Input material: Begin
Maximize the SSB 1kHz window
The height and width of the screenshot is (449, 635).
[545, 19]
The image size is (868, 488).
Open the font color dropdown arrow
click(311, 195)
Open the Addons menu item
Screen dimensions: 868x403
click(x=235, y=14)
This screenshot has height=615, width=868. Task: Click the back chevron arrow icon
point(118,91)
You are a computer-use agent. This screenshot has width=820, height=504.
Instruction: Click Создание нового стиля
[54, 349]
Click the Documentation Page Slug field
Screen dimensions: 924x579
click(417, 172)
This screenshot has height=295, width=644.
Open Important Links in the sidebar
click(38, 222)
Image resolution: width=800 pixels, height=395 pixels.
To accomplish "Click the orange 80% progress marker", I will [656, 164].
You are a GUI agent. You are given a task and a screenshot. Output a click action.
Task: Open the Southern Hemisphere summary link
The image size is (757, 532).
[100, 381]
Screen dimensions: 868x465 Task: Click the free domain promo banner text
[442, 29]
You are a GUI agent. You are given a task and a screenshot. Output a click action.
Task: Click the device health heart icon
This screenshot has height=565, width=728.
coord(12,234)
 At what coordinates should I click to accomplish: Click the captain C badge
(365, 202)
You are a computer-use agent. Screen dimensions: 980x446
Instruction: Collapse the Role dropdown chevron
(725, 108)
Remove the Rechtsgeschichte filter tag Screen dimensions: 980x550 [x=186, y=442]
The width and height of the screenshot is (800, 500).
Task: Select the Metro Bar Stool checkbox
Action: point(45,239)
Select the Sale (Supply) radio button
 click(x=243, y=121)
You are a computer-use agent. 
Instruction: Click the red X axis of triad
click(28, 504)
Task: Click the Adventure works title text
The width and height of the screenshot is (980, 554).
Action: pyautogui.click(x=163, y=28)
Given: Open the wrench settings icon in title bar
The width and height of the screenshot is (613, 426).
Input material: End
**Task details:**
Every line of the records above where the string "title" is found should be copied.

**Exercise solution:**
Task: Click the Adventure works title text
Given: Open the wrench settings icon in title bar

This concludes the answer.